Pull every line containing "Year" from the listing below.

-.-.-

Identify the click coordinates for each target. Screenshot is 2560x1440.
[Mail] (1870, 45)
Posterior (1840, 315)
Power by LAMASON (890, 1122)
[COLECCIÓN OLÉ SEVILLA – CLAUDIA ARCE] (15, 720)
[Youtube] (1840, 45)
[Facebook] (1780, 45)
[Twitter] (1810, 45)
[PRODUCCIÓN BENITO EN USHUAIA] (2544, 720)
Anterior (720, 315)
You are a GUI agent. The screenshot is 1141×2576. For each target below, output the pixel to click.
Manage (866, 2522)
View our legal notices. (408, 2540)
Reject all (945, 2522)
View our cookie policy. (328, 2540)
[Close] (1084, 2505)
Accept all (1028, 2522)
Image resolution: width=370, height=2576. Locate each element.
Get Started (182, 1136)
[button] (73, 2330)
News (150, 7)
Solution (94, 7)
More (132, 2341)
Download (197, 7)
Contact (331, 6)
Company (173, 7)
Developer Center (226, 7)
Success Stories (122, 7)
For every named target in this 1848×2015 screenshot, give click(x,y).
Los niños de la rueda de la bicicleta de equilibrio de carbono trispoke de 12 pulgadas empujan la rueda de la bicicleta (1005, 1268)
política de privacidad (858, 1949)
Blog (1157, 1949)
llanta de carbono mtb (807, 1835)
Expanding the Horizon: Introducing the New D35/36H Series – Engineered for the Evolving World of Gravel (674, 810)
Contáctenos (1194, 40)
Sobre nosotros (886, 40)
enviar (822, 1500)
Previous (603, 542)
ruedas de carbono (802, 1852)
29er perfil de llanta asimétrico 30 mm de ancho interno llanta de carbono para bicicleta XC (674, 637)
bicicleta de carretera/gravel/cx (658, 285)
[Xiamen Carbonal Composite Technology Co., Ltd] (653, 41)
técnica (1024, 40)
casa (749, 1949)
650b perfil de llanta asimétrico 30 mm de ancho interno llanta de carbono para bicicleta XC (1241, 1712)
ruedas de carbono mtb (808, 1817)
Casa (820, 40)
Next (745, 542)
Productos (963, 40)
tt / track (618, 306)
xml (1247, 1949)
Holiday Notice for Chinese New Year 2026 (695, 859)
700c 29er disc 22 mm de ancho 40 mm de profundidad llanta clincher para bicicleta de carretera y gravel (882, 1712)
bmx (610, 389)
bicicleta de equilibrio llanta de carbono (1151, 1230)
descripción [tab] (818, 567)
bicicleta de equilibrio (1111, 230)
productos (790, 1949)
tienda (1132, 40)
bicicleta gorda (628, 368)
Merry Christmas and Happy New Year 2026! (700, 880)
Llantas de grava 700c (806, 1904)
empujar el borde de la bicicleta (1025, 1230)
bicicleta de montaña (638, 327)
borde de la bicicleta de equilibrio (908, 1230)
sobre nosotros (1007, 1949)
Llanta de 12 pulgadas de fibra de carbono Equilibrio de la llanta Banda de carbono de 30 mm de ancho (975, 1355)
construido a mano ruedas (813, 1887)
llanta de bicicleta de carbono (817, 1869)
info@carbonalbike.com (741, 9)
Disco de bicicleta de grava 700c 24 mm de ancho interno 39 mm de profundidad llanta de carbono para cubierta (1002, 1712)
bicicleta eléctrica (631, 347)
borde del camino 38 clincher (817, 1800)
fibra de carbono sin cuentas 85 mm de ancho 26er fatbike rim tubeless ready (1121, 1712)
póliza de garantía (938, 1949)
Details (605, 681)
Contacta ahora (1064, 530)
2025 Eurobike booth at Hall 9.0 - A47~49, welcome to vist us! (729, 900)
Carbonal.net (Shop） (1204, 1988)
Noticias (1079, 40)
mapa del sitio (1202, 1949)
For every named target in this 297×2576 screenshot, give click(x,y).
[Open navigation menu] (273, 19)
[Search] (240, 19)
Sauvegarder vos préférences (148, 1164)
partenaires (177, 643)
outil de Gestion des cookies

-.-.-

**EXERCISE ANSWER:**
Holiday Notice for Chinese New Year 2026 (695, 859)
Merry Christmas and Happy New Year 2026! (700, 880)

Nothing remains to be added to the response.